— Вы слышите, оно играет?
Сгорбленный старичок указывал на открытую дверь.
— Кто оно? — не понял я.
— Само по себе. Давно уже играет, вот что я вам скажу.
Ничего необычного не было в том, что летним вечером из дверей и окон летела тихая звенящая музыка, что какой-то невыключенный инструмент играл сам по себе. И старик, подошедший ко мне, был просто старый старик, согнутый пополам временем, с мелко дрожавшей рукой. Но тон, которым он говорил, заставил меня насторожиться. Я поспешно встал со скамейки, крикнул Игоря, и мы втроем пошли к соседнему с Вычислительным Центром дому.
Наш провожатый, одетый в черный, наглухо застегнутый костюм, музыкант или хранитель музея, семенил впереди и постоянно оглядывался, словно проверяя, идем ли мы. Я рассказал Игорю суть дела, хотя, собственно, рассказывать было и нечего.
— Вы забыли выключить инструмент? — спросил Игорь.
— Не знаю, — сказал старик. — Обычно я играю на нем сам. Он без программы.
— Как? — удивились мы.
— Для этого я вас и позвал.
Мы ускорили шаг и вышли к дому. Это был клуб: небольшой дом, в котором, вероятно, давались любительские концерты. Поднялись по ступеням навстречу мелодии.
Не сразу уловил я ее характер. Пока мы взбирались по лестнице, шли по гулкому вестибюлю, потом по темному коридору, я хотел лишь увидеть инструмент, игравший без всякой программы. А войдя в зал, облегченно улыбнулся: обыкновенная виола, глупый деревянный электроящик с клавишами только и всего. Но почему-то мы стояли возле дверей, стояли и не шли дальше. И тут я подумал, что эта виола играет до странности тихую музыку; она не усилилась, когда мы ступили в зал, звучала так же вкрадчиво, как и издалека. И мы осторожно двинулись вперед, между пустых кресел, к сцене, хотя, честно говоря, ноги мои не шли. Вдруг захотелось сесть, расслабиться, закрыть глаза и слушать далекий звон. Нет, даже не звон.
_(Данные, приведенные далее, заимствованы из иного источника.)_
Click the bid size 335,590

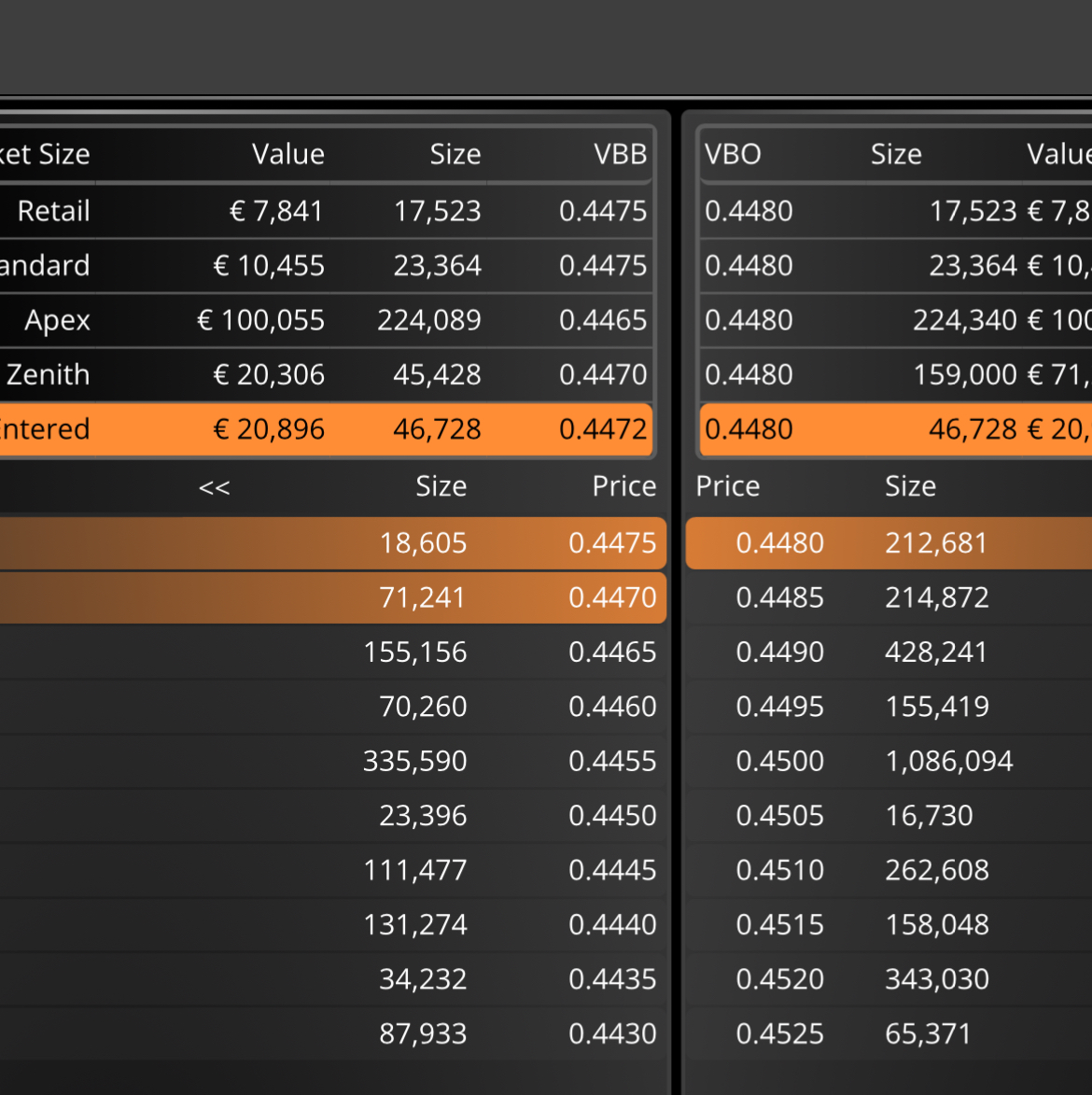[414, 761]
Я не могу сказать точно, что было в этой торжественно-радостной и вместе с тем жалобной мелодии: может быть, с таким звуком текут реки на чужих планетах?
Честное слово, по моей дубленой шкуре бегали мурашки, пока Игорь не прыгнул на сцену и не дернул шнур.
— Концерт окончен! — громко объявил он, включив свет. Подскочил к виоле, откинул крышку и изумленно протянул: — Да-а…
Я заглянул через его плечо. Виола действительно была старого образца непрограммированная.
— Ну что вы скажете, молодые люди? — спросил старик.
Мы еще раз обнюхали розетку и шнур, сняли с ящика все крышки, но ничего любопытного не увидели.
— Остается предположить, что ваша электросеть транслирует музыку. Игорь попытался найти выход из бессмысленного положения.
Старик быстро включил виолу. Ящик молчал.
— Надо навести справки в городском управлении. — Он еще шутил! — Я тридцать лет имею дело с этим инструментом и признаюсь вам, что так он еще не играл.
Старый музыкант нажал на клавиши, и виола зазвучала. Весьма обыкновенно, как играют все виолы.
Мы удалились с каким-то чувством вины. «Самодеятельность», — только и сказал Игорь.
Этот почти нелепый случай можно было не вспоминать, если б Игорь неожиданно не оказался прав: в технике действительно разразилась «самодеятельность».
На другой день мы срочно вылетели в Мезис, большой индустриальный центр, где приключился бунт автоматов.